On Nov 19, 2010, at 2:15 PM, Parker Thompson wrote:
> I'm experimenting with Riak by trying to port a simple a/b testing framework
> that's currently SQL backed. Since I'm using Ripple/riak-client my code below
> are in Ruby/JS.
>
> The domain model is fairly simple. I have visitors, which get created for any
> user who hits the site, visitors see alternatives (currently these are
> ActiveRecord objects) and are tracked by creating experiences (the joining of
> a alternative ID and a visitor).
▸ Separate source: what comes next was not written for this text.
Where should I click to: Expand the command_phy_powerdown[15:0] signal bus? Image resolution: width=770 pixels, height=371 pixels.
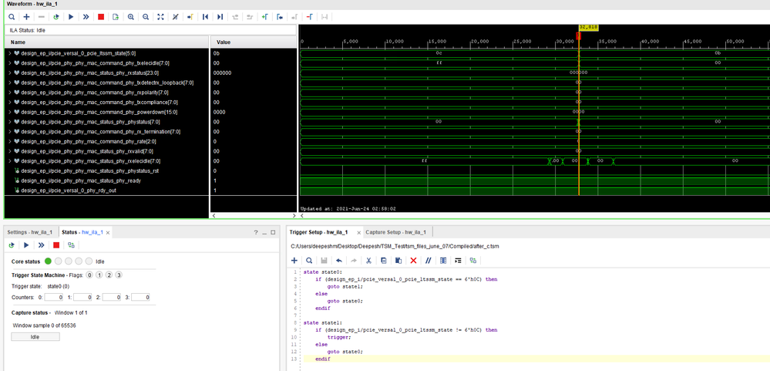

Finally, as visitors do things we track
> events, which are distinguished from one another by their classes.
>
The first concept you'll have to give up with Riak is "join tables", since you
can't have indexes on them in the same way as you can with a relational DB. A
more natural model would be to have a "double" of the ActiveRecord object,
which has the same key/id, and then links to all visitors who viewed that
alternative. That is, you'd have another model (or maybe just an RObject,
depending on how you want to deal with it), like so:
class Riak::Alternative
include Ripple::Document
many :visitors, :class_name => "Riak::Visitor"
property :alternative_id, Integer, :presence => true
key_on :alternative_id
end
Then some portions of your MapReduce query will become simpler, some more
difficult. I'm using a technique below I blogged about called "forwarding",
which puts the data you want to return at the end of the query in the keyData
for subsequent phases. In a relational DB you'd probably use a nested SELECT
or some crazy group by/having combination. The Riak version feels more like a
fanout (and double-back).
########
def visitors_who_shared
Riak::MapReduce.new(Ripple.client).
add("riak_alternatives", ar_id.to_s).
link(:bucket => 'riak_visitors').
map(link_to_events_forward_visitor).
map(map_share_events_to_visitor).
reduce(["riak_kv_mapreduce", "reduce_set_union"]).
map(map_identity, :keep => true).
run
end
# Inspect the links, select the ones that point to events, put the visitor's
key as the keyData
# You could also put the whole object in the keyData, but this saves bandwidth
and computation.
def link_to_events_forward_visitor
<<-FUNCTION
function(object, keyData, arg){
return object.values[0].metadata.Links.reduce(function(acc, link){
if(link[0] == "events")
acc.push([link[0],
link[1], object.key]);
return acc;
},
[]);
}
FUNCTION
end
# If the data is a ShareEvent, map to the visitor who created it
def map_share_event_to_visitor
<<-FUNCTION
function(v, keyData){
var data = JSON.parse(v.values[0].data);
if(data._type == "Riak::ShareEvent" ){
return [["visitors", keyData]];
} else {
return [];
}
}
FUNCTION
end
def map_identity
<<-FUNCTION
function(v){ return [v]; }
FUNCTION
end
#########
The result of your visitors_who_shared method could then be used to vivify
Visitor objects (it's straightforward, but I'm not putting the code here).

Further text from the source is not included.